[Pixel coordinate grounding data]
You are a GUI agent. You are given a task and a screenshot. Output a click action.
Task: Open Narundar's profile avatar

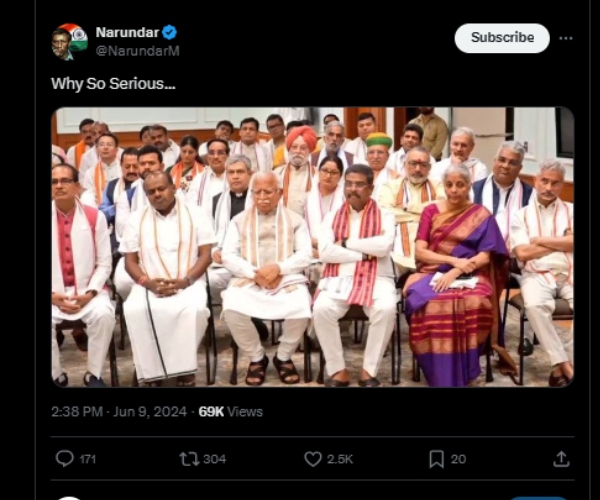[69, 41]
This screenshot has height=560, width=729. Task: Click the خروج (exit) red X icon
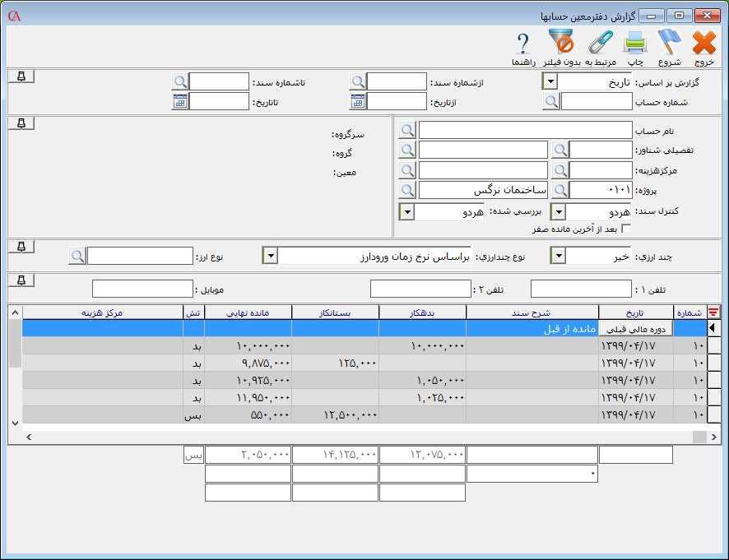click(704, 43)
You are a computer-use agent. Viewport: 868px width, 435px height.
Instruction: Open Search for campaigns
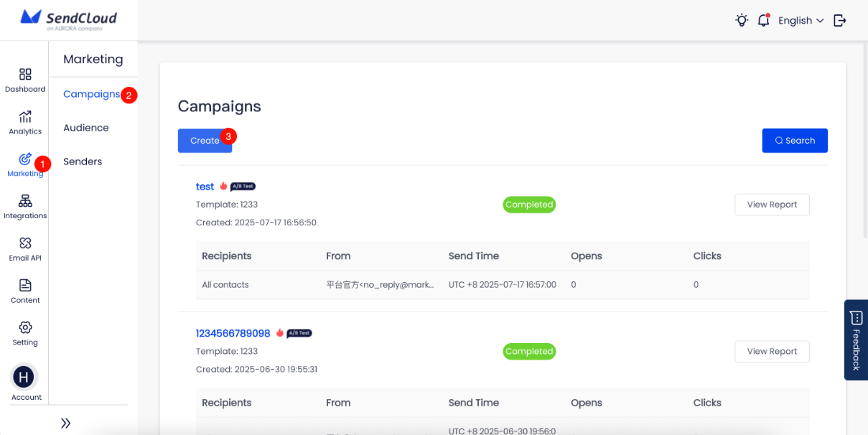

→ **INSTRUCTIONS TO FOLLOW**:
Exactly as written, reproduce the lines from the one containing "This screenshot has" through the last line of the entries above, and leave every picture out.

→ **RESPONSE**:
This screenshot has height=560, width=729. Task: Click the خروج (exit) red X icon
click(704, 43)
You are a computer-use agent. Viewport: 868px width, 435px height.
Instruction: Open Search for campaigns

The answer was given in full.